> _Aim 1_
According to the Christmas gift post, what material is the wooden play set made from?
> _Aim 2_
In the entries, rewrite the stretch from the line containing "Click the LESS" through the end of the entries, changing "External Network" to "Internal Network" and leaving everything else as it is.

> _Selection_
>> start

Sunday


...Thanks to Pia Jane Bijkerk's wonderful collection of Christmas gift selections, I've found the perfect gift for our daughter's first Christmas at home. This is something I would have been wild for as a child, so maybe I'm imposing my own preferences...but when you have a 15-month-old who only recently learned to play with anything other than packets of tissue paper and her own feet, this is what you do.
This set is from Our Green House, and is made from plantation-grown rubberwood, and hand-painted using child-safe paints. It includes 17 pieces and a totable, velcro-closure igloo to keep them in, for the very reasonable price of $34.00. I have seen wooden play sets like this costing up in the hundreds, so I was delighted to find something this nice for a price we could actually afford.
Now, if we can just figure out how to decorate a child-proof house for the holidays...any suggestions?

>> end

> _Given records_

>> start

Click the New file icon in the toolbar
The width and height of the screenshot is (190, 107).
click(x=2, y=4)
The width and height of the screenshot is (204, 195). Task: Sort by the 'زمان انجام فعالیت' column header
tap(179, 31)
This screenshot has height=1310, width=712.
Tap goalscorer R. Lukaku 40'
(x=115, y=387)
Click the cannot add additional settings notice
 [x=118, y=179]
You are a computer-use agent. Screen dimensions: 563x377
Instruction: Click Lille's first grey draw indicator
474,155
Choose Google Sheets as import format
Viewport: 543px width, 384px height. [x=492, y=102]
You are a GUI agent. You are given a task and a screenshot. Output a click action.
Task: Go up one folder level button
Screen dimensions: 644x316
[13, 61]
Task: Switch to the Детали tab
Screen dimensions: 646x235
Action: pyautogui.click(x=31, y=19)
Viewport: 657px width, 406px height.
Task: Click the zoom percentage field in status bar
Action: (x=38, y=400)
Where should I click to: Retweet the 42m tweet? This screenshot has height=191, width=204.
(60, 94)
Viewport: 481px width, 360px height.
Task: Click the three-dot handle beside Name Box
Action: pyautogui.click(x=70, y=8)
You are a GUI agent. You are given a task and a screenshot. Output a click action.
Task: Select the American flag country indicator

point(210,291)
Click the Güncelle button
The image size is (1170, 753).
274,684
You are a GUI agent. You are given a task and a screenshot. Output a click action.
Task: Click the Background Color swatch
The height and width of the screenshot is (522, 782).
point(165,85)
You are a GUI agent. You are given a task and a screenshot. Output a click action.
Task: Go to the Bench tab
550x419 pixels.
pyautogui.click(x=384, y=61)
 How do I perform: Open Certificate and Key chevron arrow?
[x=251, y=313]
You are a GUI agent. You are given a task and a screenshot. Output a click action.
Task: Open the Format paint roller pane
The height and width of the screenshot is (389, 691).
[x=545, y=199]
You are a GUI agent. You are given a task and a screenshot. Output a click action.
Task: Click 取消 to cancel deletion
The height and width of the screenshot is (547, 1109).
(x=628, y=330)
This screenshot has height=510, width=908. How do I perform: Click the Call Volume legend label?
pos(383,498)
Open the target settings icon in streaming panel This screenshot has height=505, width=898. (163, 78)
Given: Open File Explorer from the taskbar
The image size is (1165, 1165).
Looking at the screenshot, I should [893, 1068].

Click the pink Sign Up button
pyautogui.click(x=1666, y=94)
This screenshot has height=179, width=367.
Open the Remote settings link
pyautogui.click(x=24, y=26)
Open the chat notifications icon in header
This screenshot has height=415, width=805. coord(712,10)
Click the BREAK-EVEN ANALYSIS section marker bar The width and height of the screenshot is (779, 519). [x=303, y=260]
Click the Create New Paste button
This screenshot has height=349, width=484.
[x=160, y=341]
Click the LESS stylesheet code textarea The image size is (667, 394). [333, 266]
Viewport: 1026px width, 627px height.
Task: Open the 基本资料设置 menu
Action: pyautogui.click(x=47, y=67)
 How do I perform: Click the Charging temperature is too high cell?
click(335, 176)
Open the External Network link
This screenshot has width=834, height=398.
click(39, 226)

>> end

> _Response 1_
Plantation-grown rubberwood.

> _Response 2_
Click the LESS stylesheet code textarea The image size is (667, 394). [333, 266]
Viewport: 1026px width, 627px height.
Task: Open the 基本资料设置 menu
Action: pyautogui.click(x=47, y=67)
 How do I perform: Click the Charging temperature is too high cell?
click(335, 176)
Open the Internal Network link
This screenshot has width=834, height=398.
click(39, 226)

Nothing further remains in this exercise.